注意
点击 这里 下载完整示例代码
音频重采样¶
作者: Caroline Chen, Moto Hira
本教程展示了如何使用 torchaudio 的重采样 API。
import torch
import torchaudio
import torchaudio.functional as F
import torchaudio.transforms as T
print(torch.__version__)
print(torchaudio.__version__)
2.2.0
2.2.0
准备¶
首先,我们导入模块并定义辅助函数。
import math
import timeit
import librosa
import matplotlib.colors as mcolors
import matplotlib.pyplot as plt
import pandas as pd
import resampy
from IPython.display import Audio
pd.set_option("display.max_rows", None)
pd.set_option("display.max_columns", None)
DEFAULT_OFFSET = 201
def _get_log_freq(sample_rate, max_sweep_rate, offset):
"""Get freqs evenly spaced out in log-scale, between [0, max_sweep_rate // 2]
offset is used to avoid negative infinity `log(offset + x)`.
"""
start, stop = math.log(offset), math.log(offset + max_sweep_rate // 2)
return torch.exp(torch.linspace(start, stop, sample_rate, dtype=torch.double)) - offset
def _get_inverse_log_freq(freq, sample_rate, offset):
"""Find the time where the given frequency is given by _get_log_freq"""
half = sample_rate // 2
return sample_rate * (math.log(1 + freq / offset) / math.log(1 + half / offset))
def _get_freq_ticks(sample_rate, offset, f_max):
# Given the original sample rate used for generating the sweep,
# find the x-axis value where the log-scale major frequency values fall in
times, freq = [], []
for exp in range(2, 5):
for v in range(1, 10):
f = v * 10**exp
if f < sample_rate // 2:
t = _get_inverse_log_freq(f, sample_rate, offset) / sample_rate
times.append(t)
freq.append(f)
t_max = _get_inverse_log_freq(f_max, sample_rate, offset) / sample_rate
times.append(t_max)
freq.append(f_max)
return times, freq
def get_sine_sweep(sample_rate, offset=DEFAULT_OFFSET):
max_sweep_rate = sample_rate
freq = _get_log_freq(sample_rate, max_sweep_rate, offset)
delta = 2 * math.pi * freq / sample_rate
cummulative = torch.cumsum(delta, dim=0)
signal = torch.sin(cummulative).unsqueeze(dim=0)
return signal
def plot_sweep(
waveform,
sample_rate,
title,
max_sweep_rate=48000,
offset=DEFAULT_OFFSET,
):
x_ticks = [100, 500, 1000, 5000, 10000, 20000, max_sweep_rate // 2]
y_ticks = [1000, 5000, 10000, 20000, sample_rate // 2]
time, freq = _get_freq_ticks(max_sweep_rate, offset, sample_rate // 2)

| 所给信息 |
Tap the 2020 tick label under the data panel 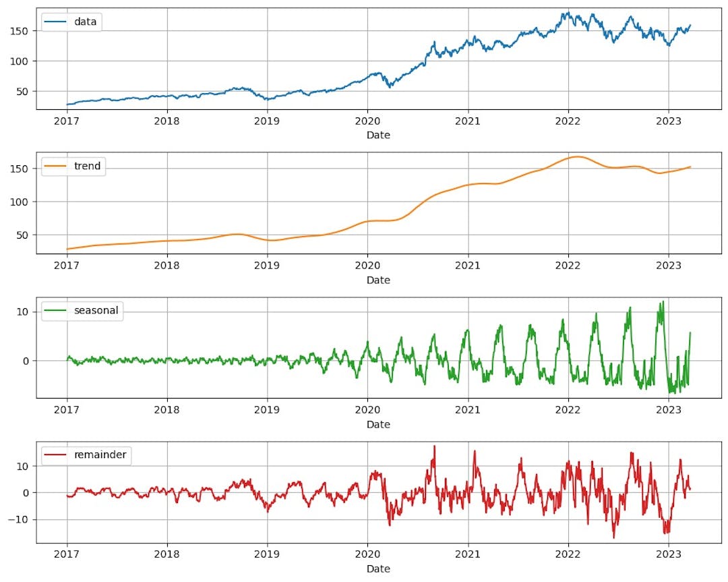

| 任务目标 |
请把音频重采样教程里从“freq.append(f_max)”往下直到“freq = _get_log_freq(sample_rate, max_sweep_rate, offset)”的全部内容原样复制出来。 上面列出的各行在这里用不上。

| 任务结果 |
freq.append(f_max)
return times, freq
def get_sine_sweep(sample_rate, offset=DEFAULT_OFFSET):
max_sweep_rate = sample_rate
freq = _get_log_freq(sample_rate, max_sweep_rate, offset)